今となっては信じられない話ですが、昭和の時代にはたびたび国鉄、現在のJRがストのために走らず、一般市民は大変な迷惑を被っていました。それだけ労組が強かったという証なのですが、では今の世は? 無料メルマガ『ジャーナリスト嶌信彦「時代を読む」』に、労組の現状と日本の今後についての考察が記されています。

たそがれの官製春闘

2月23日の新聞を見ると春闘の象徴的な人物だった元国鉄・総評(現連合)事務局長の富塚三夫氏が亡くなられたことが報じられていた。富塚氏は国鉄労組の書記長時代は公営企業はストできなかった為、スト権を得るためのスト(スト権スト)を8日間も続けたという労働組合の象徴的な人物である。

今の春闘がどのようになっているのかというと「官製春闘」。その「官製春闘」もどうもたそがれになってきたという話を今日はしたい。

春闘は今や大きく様変わり

富塚氏の時代と今の時代とでは「春闘」は大きく様変わりした。春闘とは、労働組合と経営者が闘い、賃上げを要求するものだったが、今はそういう闘いはほとんどない。どちらかというと安倍首相が企業側に「アベノミクスが上手くいっていることを見せるために賃金上昇を懇願するということで2年が経った」。3年目を迎える今年も懇願しているようだが、企業もなかなかいうことをきいてくれなくなり、「官製春闘もいわばたそがれ」になってきた。

春闘の変遷

「春闘」という言葉そのものは1955年に出てきた。当時、自動車、電機、化学、鉄道、紙、石炭などの8つの業界が、それぞれ企業別に行なっていた賃金交渉を毎年春に足並みをそろえて行なったほうがよいということで「春闘」が始まった。そこで獲得された賃上げ相場が他の産業にも普及していき、60、70年代は鉄鋼が先陣を切って「鉄鋼相場」が決まっていたが、80年代になると徐々に「春闘」はたそがれてきた。

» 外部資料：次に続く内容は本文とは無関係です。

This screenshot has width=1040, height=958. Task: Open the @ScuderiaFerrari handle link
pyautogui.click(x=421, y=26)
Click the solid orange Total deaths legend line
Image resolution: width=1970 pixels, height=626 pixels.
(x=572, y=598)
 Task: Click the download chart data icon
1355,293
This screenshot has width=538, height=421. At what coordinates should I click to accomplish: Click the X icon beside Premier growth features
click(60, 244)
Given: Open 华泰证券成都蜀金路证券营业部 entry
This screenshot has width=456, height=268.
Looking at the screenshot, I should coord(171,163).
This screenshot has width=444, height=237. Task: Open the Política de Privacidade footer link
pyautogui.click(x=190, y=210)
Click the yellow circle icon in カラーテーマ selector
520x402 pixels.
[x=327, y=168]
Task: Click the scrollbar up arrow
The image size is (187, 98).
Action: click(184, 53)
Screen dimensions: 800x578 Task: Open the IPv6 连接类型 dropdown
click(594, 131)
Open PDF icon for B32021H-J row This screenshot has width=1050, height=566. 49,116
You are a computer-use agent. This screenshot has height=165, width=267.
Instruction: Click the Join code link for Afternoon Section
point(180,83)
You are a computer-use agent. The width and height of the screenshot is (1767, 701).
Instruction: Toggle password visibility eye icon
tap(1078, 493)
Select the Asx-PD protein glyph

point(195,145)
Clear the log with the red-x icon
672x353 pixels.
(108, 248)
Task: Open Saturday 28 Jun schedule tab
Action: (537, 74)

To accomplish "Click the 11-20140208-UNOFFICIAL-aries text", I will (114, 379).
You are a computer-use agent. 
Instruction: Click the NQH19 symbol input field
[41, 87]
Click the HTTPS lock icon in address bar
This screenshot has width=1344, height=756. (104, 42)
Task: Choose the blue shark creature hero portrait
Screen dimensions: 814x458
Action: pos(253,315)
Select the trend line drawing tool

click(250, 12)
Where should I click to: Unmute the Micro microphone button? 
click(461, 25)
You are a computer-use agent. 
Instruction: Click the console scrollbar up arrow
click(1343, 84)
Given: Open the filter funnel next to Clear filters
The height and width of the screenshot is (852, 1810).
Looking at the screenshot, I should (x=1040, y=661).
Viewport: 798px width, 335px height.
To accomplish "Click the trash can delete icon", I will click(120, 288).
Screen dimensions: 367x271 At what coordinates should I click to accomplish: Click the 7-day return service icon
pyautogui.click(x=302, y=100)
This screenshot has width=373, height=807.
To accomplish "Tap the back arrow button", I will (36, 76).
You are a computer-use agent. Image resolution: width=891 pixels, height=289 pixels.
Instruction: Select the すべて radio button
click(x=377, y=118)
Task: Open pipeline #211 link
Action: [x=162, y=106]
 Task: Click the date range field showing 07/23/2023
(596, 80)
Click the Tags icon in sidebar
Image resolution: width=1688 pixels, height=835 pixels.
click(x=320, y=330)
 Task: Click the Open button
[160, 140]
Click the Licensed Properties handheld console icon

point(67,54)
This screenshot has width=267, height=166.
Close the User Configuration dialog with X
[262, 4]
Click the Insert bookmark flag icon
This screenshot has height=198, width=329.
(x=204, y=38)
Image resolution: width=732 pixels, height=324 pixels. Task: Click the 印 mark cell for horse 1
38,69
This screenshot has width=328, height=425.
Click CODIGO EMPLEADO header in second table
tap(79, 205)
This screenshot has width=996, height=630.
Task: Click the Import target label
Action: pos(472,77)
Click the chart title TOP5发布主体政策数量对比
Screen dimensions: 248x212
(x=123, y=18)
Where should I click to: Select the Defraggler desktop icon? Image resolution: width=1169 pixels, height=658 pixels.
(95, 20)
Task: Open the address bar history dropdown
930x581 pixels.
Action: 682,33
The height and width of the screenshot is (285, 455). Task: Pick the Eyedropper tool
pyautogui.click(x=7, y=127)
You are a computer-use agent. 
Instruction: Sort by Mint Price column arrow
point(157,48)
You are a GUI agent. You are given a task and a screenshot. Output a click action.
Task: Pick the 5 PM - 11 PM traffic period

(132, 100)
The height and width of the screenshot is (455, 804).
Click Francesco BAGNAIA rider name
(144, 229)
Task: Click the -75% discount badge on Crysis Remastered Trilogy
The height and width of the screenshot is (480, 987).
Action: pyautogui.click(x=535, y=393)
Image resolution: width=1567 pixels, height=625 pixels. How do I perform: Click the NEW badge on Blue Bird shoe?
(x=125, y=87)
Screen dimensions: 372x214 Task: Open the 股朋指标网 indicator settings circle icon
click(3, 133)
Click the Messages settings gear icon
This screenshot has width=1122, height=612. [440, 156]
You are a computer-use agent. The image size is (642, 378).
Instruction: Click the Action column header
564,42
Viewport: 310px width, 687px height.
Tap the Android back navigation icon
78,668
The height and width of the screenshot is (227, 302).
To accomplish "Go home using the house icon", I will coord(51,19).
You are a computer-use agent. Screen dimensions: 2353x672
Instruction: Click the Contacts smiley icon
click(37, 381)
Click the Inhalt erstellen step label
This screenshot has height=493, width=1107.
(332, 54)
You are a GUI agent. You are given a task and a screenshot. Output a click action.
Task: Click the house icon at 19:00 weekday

春闘で大きな力を発揮したのは国鉄で、「鬼の動労(国鉄動力車労働組合)」と言われるほど動労は非常に強かった。当時は「昔陸軍、今動労」などとも言われ、先ほど名前をあげた富塚氏の時には8日間国鉄ストを行なったり、狂乱物価の時には30%以上の賃上げを獲得するなどしていたが、すっかり今では様変わりしている。

当時は大きなストライキが何度もあり、全国で電車が止まるゼネスト」によって、都心でもみんな歩いて会社に行ったり、「都営」の電車は動いていた為、なんとか「都営」が通っている電車の駅に辿りつけばなんとか会社に行けると言っていた。